The problem:
Convert the entries from the line with "Expand the Samples category node" up to and including the line with "pos(225,264)" into a Markdown table with the columns Number and Text, one numbered row per line and no rows for blank lines. Omit the pictures from the table.
>> start Recorded data
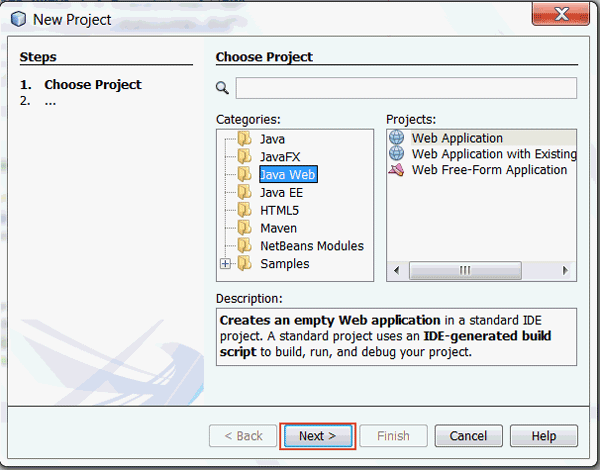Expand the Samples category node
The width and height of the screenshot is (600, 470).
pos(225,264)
>> end Recorded data
>> start Recorded data
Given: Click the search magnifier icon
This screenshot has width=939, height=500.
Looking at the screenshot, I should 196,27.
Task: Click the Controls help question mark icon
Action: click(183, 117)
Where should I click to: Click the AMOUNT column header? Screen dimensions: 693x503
>> end Recorded data
The output:
| Number | Text |
|---|---|
| 1 | Expand the Samples category node |
| 2 | The width and height of the screenshot is (600, 470). |
| 3 | pos(225,264) |